━━━━━ RECORDS SHOWN

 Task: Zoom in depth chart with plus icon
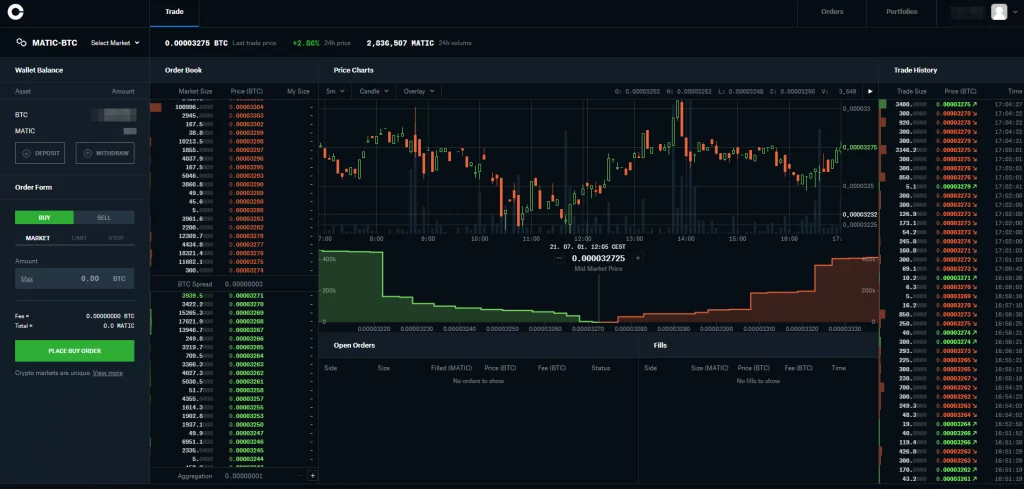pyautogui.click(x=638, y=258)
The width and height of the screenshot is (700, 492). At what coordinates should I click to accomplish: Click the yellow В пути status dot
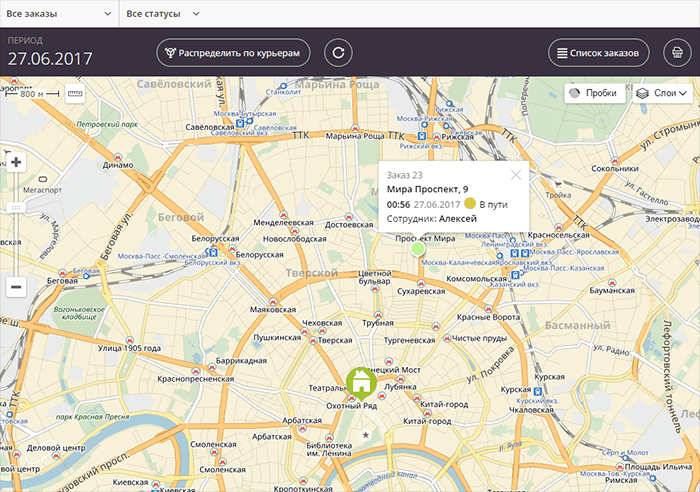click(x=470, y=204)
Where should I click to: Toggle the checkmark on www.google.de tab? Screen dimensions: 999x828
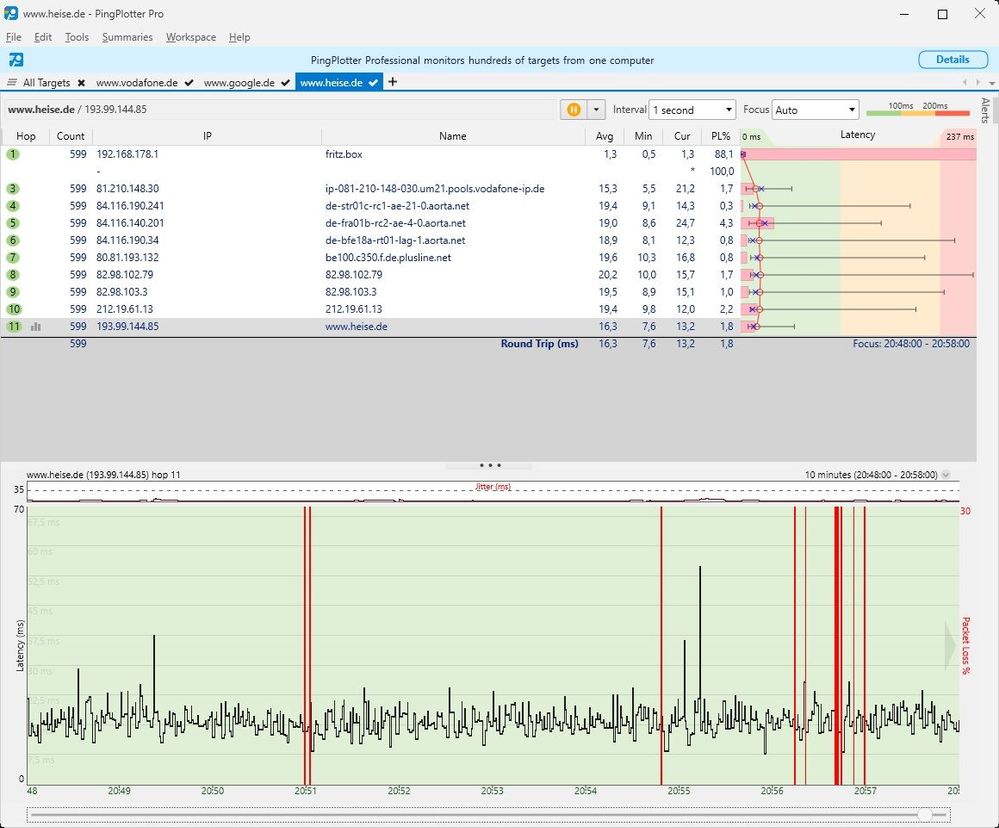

━━━━━━━━━━

▸ WHAT YOU NEED TO DO:
What is needed here is an exact transcription of every record above, with images excluded.

▸ TASK RESPONSE:
 Task: Zoom in depth chart with plus icon
pyautogui.click(x=638, y=258)
The width and height of the screenshot is (700, 492). At what coordinates should I click to accomplish: Click the yellow В пути status dot
click(x=470, y=204)
Where should I click to: Toggle the checkmark on www.google.de tab? Screen dimensions: 999x828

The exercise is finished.